_DESCRIPTION OF THE TASK_
Go over the data and copy out each line with "dropdown" in it.
Segment Start: RECORDS
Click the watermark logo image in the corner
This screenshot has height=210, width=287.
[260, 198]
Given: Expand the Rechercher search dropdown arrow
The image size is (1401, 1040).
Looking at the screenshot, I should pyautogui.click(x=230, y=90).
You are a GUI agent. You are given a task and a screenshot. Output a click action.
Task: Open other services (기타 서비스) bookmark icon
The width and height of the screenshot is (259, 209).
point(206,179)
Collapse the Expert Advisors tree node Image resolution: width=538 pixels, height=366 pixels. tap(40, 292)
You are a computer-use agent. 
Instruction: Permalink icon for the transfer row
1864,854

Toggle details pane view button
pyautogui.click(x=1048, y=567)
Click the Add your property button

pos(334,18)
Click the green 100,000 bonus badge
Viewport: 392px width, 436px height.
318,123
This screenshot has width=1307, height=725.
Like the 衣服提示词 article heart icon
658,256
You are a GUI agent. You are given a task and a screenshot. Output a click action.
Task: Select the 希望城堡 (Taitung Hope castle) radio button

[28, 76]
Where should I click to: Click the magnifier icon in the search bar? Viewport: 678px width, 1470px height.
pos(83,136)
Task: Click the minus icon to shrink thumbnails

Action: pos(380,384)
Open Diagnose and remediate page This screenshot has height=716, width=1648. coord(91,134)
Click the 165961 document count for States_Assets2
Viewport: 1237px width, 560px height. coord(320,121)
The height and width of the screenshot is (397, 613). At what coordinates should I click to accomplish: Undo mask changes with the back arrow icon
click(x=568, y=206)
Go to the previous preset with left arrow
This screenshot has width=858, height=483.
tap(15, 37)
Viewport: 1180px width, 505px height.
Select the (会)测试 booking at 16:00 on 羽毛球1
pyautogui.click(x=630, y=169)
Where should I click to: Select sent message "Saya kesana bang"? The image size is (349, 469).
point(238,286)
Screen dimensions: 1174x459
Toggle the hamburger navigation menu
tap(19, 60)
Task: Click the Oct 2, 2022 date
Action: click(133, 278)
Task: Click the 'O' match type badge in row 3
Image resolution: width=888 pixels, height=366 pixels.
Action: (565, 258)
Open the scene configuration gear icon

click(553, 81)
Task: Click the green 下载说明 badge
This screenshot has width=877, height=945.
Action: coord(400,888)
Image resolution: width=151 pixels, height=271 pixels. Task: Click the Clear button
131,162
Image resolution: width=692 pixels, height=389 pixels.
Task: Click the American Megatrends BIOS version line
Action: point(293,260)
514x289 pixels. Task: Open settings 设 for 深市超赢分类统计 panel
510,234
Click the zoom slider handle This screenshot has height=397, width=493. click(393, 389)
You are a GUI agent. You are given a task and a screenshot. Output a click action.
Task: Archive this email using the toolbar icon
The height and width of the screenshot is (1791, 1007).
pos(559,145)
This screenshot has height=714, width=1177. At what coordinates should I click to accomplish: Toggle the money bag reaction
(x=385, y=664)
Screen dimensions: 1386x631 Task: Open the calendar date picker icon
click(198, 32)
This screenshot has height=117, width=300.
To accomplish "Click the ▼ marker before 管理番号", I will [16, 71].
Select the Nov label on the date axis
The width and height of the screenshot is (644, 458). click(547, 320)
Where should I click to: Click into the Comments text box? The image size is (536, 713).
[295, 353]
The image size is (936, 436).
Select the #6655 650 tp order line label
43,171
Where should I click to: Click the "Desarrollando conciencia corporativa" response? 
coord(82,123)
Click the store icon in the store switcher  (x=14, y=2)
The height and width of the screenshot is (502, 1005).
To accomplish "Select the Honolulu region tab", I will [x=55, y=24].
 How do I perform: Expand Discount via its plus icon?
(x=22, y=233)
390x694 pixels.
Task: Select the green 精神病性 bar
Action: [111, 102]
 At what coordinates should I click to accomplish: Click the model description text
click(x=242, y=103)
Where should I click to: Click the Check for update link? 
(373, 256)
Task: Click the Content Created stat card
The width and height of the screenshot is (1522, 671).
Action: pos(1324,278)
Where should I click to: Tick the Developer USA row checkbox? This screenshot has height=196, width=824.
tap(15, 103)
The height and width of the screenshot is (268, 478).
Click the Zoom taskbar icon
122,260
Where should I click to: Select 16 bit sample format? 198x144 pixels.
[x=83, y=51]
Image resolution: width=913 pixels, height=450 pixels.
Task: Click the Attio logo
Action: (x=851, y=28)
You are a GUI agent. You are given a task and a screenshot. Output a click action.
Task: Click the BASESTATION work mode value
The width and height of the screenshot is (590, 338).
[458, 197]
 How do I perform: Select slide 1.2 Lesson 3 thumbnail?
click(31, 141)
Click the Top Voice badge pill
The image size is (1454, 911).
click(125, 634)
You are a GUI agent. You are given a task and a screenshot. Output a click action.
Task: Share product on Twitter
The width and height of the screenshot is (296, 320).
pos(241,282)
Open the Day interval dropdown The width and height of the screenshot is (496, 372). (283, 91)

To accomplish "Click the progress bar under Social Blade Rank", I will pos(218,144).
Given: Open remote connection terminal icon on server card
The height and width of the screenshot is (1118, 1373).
Segment End: RECORDS
_ANSWER FOR THE TASK_
Given: Expand the Rechercher search dropdown arrow
Open the Day interval dropdown The width and height of the screenshot is (496, 372). (283, 91)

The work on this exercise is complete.